Tremonti: «Polo in sintonia con l'Europa»
«Ho avuto molti contatti, di recente, in Europa. L'ultimo proprio a Londra con il ministro per gli Affari europei. E non ho avuto alcuna indicazione di ostracismo nei confronti della politica economica del Polo. Anzi, ho visto notevoli convergenze fra la nostra visione dell'Europa e quella britannica, basata sulla sussidiarietà e non sulle direttive. Nessuno, in Europa, crede che un'Italia guidata dal centro-destra possa non rispettare il patto di stabilità. È vero invece che noi vogliamo uscire dal "patto di stupidità", o se preferisce il "patto di fiscalità" della sinistra».
«Ho avuto molti contatti, di recente, in Europa. L'ultimo proprio a Londra con il ministro per gli Affari europei. E non ho avuto alcuna indicazione di ostracismo nei confronti della politica economica del Polo. Anzi, ho visto notevoli convergenze fra la nostra visione dell'Europa e quella britannica, basata sulla sussidiarietà e non sulle direttive. Nessuno, in Europa, crede che un'Italia guidata dal centro-destra possa non rispettare il patto di stabilità. È vero invece che noi vogliamo uscire dal "patto di stupidità", o se preferisce il "patto di fiscalità" della sinistra». Giulio Tremonti non vuole entrare in polemica diretta con Giuliano Amato. Definisce «forzato» il titolo della Repubblica rispetto al testo dell'intervista al ministro del Tesoro, e altrettanto «forzate» le parole di Amato rispetto ai rilievi fatti dal ministro al Financial Times. «Certo - precisa Tremonti - bisogna pensare anche all'eco che certe dichiarazioni producono».
La politica economica proposta dal centrodestra è davvero un rischio per il Paese, come dice Amato?

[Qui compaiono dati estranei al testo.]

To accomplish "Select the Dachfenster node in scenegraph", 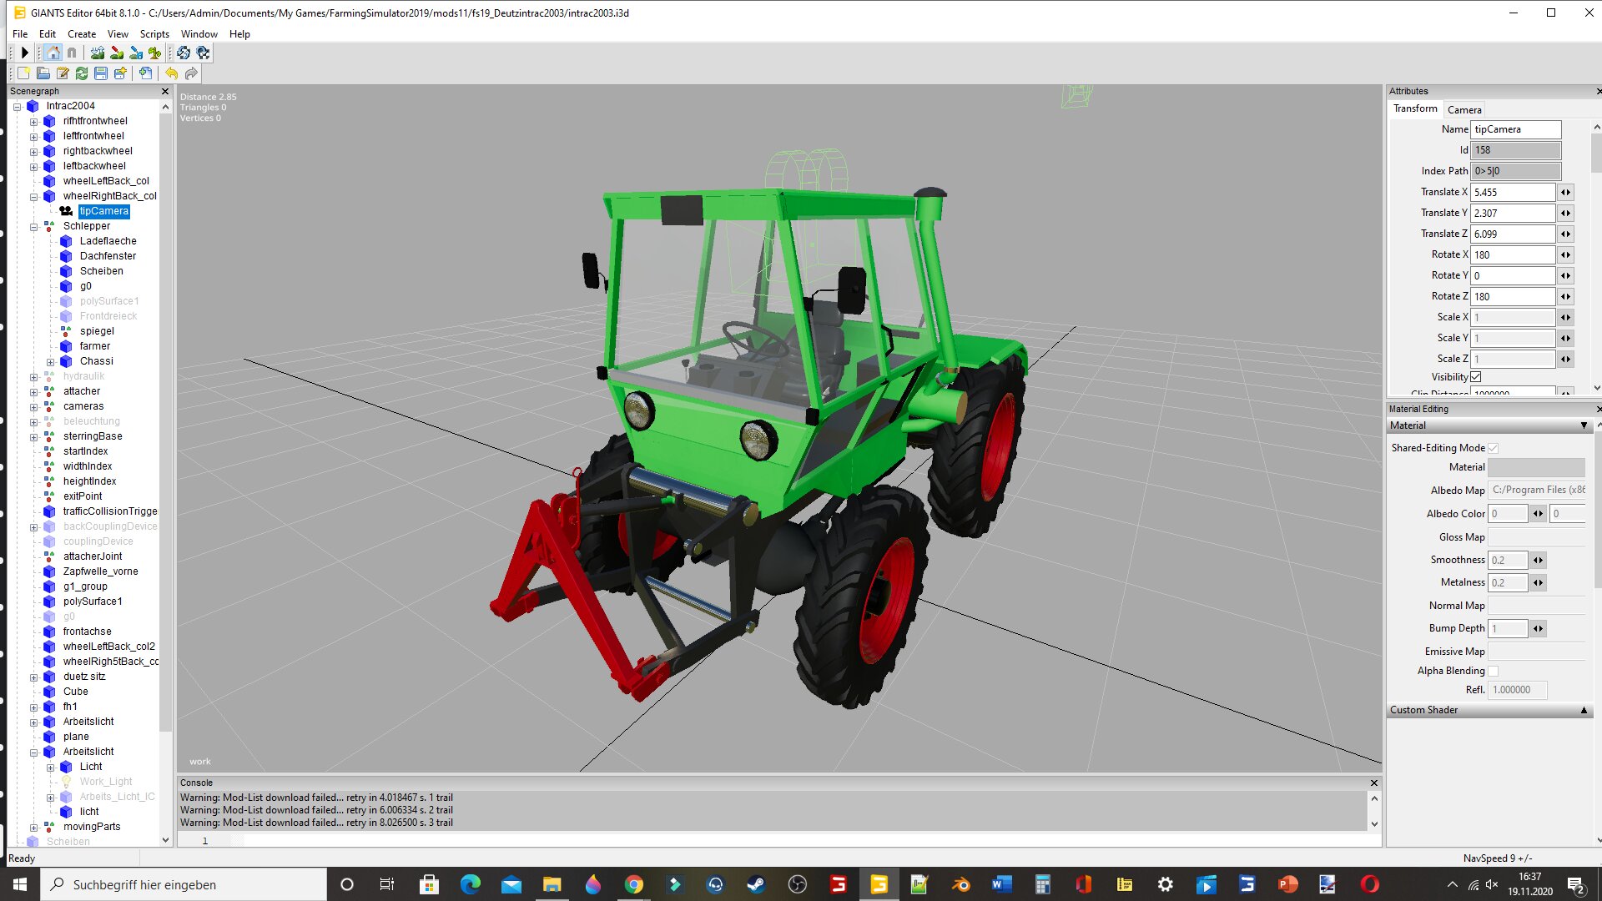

«Vedo un'alta cifra di strumentalità nella titolazione della Repubblica. Ma non voglio dar colpe ai giornalisti. E rispondo. La nostra visione distingue fra politica per lo sviluppo e politica fiscale. Abbiamo pronte leggi-obiettivo per le grandi opere pubbliche da finanziare attraverso il project financing, quindi senza oneri per l'erario, e per lo sviluppo della new economy. Un esempio? L'esclusione degli uffici di collocamento per i contratti di lavoro fatti via portale. Vorrei sottolineare che queste proposte sono nero su bianco, in risposta a una presunta "indeterminatezza" delle nostre linee di politica economica. Abbiamo non solo un'agenda di governo per obiettivi, tempi e metodi. Ma persino articolati di legge per dar corpo ai programma».
E sul fronte fiscale?
«Quanto alla leva fiscale, il ragionamento è semplice: se nella busta paga di un dipendente arriva un Milione in più, che viene utilizzato per acquistare - che so - un mobile, lo Stato perde un 27% di Irpef ma guadagna un 20% di Iva, oltre all'Irap pagata dal venditore. II meccanismo di copertura è intrinseco e automatico. Ha già funzionato con la rottamazione delle auto e con la legge Tremonti. La nostra visione non è quella di uno sviluppo "per magia", come dicono i nostri avversari. Dunque, il rischio per il patto di stabilità, francamente, non lo vedo. È però vero che noi vogliamo uscire dal "patto di stupidità", o meglio "patto di fiscalità" della sinistra».
Come?
«Noi abbiamo la possibilità di ribaltare la non governance del governo D'Alema. Un governo che fa annunci, s'impantana in polemiche interne, e poi rinuncia a fare le cose. Gli esempi sono innumerevoli, cito le pensioni, il Tfr, e il recentissimo documento sul lavoro. La verità è che la sinistra sa soltanto aumentare le tasse: nell'ipotesi più riduttiva nel '99 ha drenato 30mila miliardi in più, solo 5mila dei quali sono riconducibili all'evasione. E la spesa pubblica aumenta. Anche in Gran Bretagna, del resto, la pressione fiscale è aumentata dal 35,3% al 36,5%. Spend, spend, spend, taxation (spesa, spesa spesa, tassazione), ha titolato proprio il Financial Times. Dobbiamo uscire da questo patto di fiscalità. Anche perché raggiungere i parametri del patto di stabilità aumentando la pressione fiscale, e non riducendo la spesa, è la negazione di Maastricht».
C'è un'alternativa?
«Politiche di sviluppo e una razionale detassazione rappresentano la via corretta per raggiungere gli obiettivi del patto di stabilità. Aggiungerò che la nostra proposta di tagli fiscali è più o meno, in cifra, pari ai 45 mila miliardi di cui parla il Dpef di D'Alema. La differenza è che noi siamo certi di attuarla, mentre il centrosinistra si avvita in un "non governo" suicida».